[Data for analysis]:
--- --- ---

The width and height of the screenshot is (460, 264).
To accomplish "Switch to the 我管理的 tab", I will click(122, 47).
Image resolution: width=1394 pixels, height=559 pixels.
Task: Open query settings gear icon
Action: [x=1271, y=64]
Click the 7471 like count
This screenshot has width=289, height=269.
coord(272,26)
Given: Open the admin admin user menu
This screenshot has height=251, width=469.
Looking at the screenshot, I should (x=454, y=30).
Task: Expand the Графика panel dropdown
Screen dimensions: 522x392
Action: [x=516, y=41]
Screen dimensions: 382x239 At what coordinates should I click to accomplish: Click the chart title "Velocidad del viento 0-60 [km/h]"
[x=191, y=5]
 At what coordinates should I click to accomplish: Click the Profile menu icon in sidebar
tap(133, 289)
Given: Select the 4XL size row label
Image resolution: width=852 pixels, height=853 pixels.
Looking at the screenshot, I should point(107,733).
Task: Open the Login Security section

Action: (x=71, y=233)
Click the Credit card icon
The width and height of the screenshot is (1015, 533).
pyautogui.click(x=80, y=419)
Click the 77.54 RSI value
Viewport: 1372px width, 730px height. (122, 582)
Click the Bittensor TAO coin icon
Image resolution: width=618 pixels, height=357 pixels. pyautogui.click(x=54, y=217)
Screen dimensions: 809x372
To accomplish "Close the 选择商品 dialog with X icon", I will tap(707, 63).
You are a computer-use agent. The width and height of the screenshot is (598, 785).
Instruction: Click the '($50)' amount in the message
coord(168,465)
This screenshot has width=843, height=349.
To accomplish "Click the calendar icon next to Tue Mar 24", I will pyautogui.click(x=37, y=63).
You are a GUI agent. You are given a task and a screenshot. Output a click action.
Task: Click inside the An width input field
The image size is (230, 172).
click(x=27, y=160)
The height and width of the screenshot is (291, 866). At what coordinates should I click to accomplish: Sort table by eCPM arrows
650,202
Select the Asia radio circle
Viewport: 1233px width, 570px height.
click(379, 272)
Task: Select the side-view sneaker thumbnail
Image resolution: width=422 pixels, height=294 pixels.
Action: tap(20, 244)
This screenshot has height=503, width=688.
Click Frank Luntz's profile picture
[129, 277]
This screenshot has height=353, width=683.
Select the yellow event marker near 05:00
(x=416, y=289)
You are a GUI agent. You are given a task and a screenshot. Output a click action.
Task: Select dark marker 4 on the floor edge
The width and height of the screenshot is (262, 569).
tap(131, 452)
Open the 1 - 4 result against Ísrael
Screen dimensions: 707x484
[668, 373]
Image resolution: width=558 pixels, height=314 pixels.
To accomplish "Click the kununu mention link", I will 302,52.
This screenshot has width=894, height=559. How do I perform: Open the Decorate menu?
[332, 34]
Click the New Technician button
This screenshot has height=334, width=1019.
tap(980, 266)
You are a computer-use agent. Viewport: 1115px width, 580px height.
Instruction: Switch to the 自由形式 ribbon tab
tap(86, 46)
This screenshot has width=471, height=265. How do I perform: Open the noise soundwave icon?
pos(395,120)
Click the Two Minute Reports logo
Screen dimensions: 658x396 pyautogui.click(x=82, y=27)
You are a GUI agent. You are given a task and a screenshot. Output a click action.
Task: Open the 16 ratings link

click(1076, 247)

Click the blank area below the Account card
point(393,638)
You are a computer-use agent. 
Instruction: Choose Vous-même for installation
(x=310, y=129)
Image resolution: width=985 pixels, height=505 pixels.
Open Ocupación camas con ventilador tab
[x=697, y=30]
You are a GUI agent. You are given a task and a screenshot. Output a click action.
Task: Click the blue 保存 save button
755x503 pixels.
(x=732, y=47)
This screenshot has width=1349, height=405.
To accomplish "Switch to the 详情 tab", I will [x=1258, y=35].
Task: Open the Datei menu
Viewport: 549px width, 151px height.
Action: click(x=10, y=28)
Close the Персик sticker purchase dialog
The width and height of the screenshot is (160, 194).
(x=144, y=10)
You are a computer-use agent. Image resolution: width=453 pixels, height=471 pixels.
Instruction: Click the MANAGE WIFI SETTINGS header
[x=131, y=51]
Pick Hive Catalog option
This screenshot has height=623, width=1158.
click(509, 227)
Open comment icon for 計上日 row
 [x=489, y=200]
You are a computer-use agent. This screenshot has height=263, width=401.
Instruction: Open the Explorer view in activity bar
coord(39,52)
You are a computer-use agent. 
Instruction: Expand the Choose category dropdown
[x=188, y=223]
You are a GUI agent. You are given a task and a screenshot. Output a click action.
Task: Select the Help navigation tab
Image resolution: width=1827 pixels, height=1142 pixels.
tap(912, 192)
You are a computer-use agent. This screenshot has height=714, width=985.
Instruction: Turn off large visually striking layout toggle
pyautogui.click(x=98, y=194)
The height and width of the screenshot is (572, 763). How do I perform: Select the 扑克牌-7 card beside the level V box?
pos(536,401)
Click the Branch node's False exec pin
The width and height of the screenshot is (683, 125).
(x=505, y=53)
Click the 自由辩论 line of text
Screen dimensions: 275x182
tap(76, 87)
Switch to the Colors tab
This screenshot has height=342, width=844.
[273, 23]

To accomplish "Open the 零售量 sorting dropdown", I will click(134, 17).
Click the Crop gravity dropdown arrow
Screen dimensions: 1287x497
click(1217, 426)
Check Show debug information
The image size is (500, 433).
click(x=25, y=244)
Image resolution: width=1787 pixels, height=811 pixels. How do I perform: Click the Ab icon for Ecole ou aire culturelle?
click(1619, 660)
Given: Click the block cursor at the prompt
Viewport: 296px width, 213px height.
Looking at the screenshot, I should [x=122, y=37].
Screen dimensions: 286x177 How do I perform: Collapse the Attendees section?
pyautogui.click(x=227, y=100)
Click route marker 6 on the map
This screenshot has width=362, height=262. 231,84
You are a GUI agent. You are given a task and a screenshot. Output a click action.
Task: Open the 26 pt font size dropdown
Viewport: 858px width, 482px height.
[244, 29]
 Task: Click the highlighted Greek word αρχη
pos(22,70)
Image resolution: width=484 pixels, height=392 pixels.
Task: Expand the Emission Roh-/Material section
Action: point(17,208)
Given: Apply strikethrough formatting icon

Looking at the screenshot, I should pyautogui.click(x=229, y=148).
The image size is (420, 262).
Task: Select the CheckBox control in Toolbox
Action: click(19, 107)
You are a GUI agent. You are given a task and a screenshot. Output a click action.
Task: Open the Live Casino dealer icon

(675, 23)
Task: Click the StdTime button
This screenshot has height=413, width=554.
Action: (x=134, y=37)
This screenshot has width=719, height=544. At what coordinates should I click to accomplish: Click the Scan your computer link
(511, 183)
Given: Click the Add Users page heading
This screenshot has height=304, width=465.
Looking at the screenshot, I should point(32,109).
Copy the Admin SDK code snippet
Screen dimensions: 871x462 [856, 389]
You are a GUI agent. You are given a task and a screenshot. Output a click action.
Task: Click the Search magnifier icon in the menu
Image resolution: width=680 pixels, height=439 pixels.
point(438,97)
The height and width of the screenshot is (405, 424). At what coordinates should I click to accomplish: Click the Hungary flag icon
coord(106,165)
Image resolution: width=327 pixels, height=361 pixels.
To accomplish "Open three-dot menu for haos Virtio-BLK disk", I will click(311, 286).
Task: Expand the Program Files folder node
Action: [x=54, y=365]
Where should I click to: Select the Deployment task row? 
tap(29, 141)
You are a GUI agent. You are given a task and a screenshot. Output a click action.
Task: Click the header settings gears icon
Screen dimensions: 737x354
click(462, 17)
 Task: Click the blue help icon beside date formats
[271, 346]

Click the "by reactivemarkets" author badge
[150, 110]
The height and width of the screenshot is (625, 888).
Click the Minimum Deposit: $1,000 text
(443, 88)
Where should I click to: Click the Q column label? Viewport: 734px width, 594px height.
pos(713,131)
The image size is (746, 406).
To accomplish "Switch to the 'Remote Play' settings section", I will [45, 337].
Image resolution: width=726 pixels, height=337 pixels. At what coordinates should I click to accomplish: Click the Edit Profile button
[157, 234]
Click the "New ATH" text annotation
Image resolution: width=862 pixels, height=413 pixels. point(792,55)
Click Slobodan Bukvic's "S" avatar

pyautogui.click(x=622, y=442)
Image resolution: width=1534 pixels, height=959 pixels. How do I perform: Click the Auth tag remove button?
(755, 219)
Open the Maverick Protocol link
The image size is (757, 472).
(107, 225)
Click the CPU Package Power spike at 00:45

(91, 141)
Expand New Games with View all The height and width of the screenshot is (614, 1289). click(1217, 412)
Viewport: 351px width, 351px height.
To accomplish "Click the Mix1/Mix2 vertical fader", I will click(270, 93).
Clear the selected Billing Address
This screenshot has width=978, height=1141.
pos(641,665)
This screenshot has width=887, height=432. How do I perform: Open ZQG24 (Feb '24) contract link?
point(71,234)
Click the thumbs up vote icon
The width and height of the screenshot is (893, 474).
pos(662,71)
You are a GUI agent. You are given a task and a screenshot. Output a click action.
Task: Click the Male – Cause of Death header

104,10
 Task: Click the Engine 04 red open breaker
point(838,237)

--- --- ---

[Task description]: Wherever "Close" appears in the listing, report the line it is on.

[Written solution]:
To accomplish "Close the 选择商品 dialog with X icon", I will tap(707, 63).
Close the Персик sticker purchase dialog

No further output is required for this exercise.